> **Task instructions**
Give the whole listing again, exactly as written.
+++++
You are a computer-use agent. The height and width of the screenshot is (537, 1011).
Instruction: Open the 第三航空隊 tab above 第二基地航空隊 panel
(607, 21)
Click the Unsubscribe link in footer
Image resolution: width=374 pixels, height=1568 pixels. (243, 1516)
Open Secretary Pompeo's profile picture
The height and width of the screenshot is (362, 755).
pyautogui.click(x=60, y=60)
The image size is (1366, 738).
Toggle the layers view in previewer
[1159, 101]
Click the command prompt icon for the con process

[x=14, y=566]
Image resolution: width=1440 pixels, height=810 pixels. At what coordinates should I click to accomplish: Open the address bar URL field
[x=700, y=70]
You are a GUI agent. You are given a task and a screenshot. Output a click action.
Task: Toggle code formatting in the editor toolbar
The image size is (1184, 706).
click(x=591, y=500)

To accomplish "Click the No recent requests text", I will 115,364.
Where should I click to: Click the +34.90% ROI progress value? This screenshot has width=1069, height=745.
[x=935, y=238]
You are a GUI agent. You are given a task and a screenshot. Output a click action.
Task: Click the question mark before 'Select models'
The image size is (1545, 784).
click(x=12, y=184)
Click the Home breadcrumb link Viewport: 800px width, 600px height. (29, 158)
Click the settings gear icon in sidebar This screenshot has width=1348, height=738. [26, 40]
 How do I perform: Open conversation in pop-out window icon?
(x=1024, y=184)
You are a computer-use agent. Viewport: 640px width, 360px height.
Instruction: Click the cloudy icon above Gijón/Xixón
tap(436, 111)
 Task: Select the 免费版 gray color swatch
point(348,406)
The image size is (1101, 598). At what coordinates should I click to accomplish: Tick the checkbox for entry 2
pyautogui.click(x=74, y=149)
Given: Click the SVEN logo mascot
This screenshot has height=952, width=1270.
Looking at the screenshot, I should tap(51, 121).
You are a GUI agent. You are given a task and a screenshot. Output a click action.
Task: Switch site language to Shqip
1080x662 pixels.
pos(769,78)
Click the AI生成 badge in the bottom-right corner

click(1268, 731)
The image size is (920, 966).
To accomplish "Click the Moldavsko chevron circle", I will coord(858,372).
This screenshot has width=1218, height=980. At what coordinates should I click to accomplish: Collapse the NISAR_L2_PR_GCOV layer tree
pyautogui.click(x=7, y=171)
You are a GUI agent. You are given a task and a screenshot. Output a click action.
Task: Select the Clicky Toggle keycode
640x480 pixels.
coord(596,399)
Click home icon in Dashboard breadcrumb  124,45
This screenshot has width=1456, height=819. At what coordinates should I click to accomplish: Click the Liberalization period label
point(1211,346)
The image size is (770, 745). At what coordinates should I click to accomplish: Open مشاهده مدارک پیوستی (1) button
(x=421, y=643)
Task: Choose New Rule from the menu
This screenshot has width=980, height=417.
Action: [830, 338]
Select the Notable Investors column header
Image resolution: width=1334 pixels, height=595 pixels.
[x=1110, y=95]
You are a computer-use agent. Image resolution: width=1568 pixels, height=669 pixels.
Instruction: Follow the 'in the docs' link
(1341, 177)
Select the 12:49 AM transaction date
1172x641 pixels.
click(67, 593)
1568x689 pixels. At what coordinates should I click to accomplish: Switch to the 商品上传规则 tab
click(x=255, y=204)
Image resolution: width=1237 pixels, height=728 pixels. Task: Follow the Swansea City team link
+++++
> **Expected answer**
You are a computer-use agent. The height and width of the screenshot is (537, 1011).
Instruction: Open the 第三航空隊 tab above 第二基地航空隊 panel
(607, 21)
Click the Unsubscribe link in footer
Image resolution: width=374 pixels, height=1568 pixels. (243, 1516)
Open Secretary Pompeo's profile picture
The height and width of the screenshot is (362, 755).
pyautogui.click(x=60, y=60)
The image size is (1366, 738).
Toggle the layers view in previewer
[1159, 101]
Click the command prompt icon for the con process

[x=14, y=566]
Image resolution: width=1440 pixels, height=810 pixels. At what coordinates should I click to accomplish: Open the address bar URL field
[x=700, y=70]
You are a GUI agent. You are given a task and a screenshot. Output a click action.
Task: Toggle code formatting in the editor toolbar
The image size is (1184, 706).
click(x=591, y=500)

To accomplish "Click the No recent requests text", I will 115,364.
Where should I click to: Click the +34.90% ROI progress value? This screenshot has width=1069, height=745.
[x=935, y=238]
You are a GUI agent. You are given a task and a screenshot. Output a click action.
Task: Click the question mark before 'Select models'
The image size is (1545, 784).
click(x=12, y=184)
Click the Home breadcrumb link Viewport: 800px width, 600px height. (29, 158)
Click the settings gear icon in sidebar This screenshot has width=1348, height=738. [26, 40]
 How do I perform: Open conversation in pop-out window icon?
(x=1024, y=184)
You are a computer-use agent. Viewport: 640px width, 360px height.
Instruction: Click the cloudy icon above Gijón/Xixón
tap(436, 111)
 Task: Select the 免费版 gray color swatch
point(348,406)
The image size is (1101, 598). At what coordinates should I click to accomplish: Tick the checkbox for entry 2
pyautogui.click(x=74, y=149)
Given: Click the SVEN logo mascot
This screenshot has height=952, width=1270.
Looking at the screenshot, I should tap(51, 121).
You are a GUI agent. You are given a task and a screenshot. Output a click action.
Task: Switch site language to Shqip
1080x662 pixels.
pos(769,78)
Click the AI生成 badge in the bottom-right corner

click(1268, 731)
The image size is (920, 966).
To accomplish "Click the Moldavsko chevron circle", I will coord(858,372).
This screenshot has width=1218, height=980. At what coordinates should I click to accomplish: Collapse the NISAR_L2_PR_GCOV layer tree
pyautogui.click(x=7, y=171)
You are a GUI agent. You are given a task and a screenshot. Output a click action.
Task: Select the Clicky Toggle keycode
640x480 pixels.
coord(596,399)
Click home icon in Dashboard breadcrumb  124,45
This screenshot has width=1456, height=819. At what coordinates should I click to accomplish: Click the Liberalization period label
point(1211,346)
The image size is (770, 745). At what coordinates should I click to accomplish: Open مشاهده مدارک پیوستی (1) button
(x=421, y=643)
Task: Choose New Rule from the menu
This screenshot has width=980, height=417.
Action: [830, 338]
Select the Notable Investors column header
Image resolution: width=1334 pixels, height=595 pixels.
[x=1110, y=95]
You are a computer-use agent. Image resolution: width=1568 pixels, height=669 pixels.
Instruction: Follow the 'in the docs' link
(1341, 177)
Select the 12:49 AM transaction date
1172x641 pixels.
click(67, 593)
1568x689 pixels. At what coordinates should I click to accomplish: Switch to the 商品上传规则 tab
click(x=255, y=204)
Image resolution: width=1237 pixels, height=728 pixels. Task: Follow the Swansea City team link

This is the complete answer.